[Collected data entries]
----------------
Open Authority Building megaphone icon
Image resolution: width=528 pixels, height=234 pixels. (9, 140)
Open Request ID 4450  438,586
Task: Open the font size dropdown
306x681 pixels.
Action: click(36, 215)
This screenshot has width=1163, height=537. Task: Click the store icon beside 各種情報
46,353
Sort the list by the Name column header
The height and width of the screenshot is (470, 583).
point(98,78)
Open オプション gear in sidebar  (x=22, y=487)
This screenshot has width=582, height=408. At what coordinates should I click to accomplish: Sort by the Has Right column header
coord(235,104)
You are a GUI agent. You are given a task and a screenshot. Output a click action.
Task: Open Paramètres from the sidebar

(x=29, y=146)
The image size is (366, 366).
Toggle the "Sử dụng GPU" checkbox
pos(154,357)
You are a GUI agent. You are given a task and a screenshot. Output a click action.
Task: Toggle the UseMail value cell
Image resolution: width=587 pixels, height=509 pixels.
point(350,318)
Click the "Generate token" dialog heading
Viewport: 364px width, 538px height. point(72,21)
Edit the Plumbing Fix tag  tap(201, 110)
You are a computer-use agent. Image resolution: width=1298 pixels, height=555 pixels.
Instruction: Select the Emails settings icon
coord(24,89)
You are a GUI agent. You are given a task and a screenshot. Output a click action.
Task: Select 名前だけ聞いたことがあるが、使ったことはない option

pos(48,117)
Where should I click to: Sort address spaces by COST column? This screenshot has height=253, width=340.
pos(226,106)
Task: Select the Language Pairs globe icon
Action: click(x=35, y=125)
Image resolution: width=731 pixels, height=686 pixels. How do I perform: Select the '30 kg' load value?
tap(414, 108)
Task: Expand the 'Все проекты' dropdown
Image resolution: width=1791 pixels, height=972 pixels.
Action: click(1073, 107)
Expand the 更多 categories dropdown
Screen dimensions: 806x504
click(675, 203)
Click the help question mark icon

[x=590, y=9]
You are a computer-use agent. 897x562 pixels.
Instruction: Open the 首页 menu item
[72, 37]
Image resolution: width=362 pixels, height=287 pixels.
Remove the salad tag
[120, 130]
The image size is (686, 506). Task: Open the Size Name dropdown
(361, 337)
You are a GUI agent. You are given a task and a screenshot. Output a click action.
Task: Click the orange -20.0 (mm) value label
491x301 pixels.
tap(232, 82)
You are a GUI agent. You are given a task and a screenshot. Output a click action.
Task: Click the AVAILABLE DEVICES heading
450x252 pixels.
----------------
§ **EXERCISE REQUIREMENTS**
Extract exactly and only the lines above from the line containing "Task: Open Paramètres from the sidebar" through the line containing "Task: Toggle the UseMail value cell", both end lines included.

§ **RESULT FOR THIS EXERCISE**
Task: Open Paramètres from the sidebar

(x=29, y=146)
The image size is (366, 366).
Toggle the "Sử dụng GPU" checkbox
pos(154,357)
You are a GUI agent. You are given a task and a screenshot. Output a click action.
Task: Toggle the UseMail value cell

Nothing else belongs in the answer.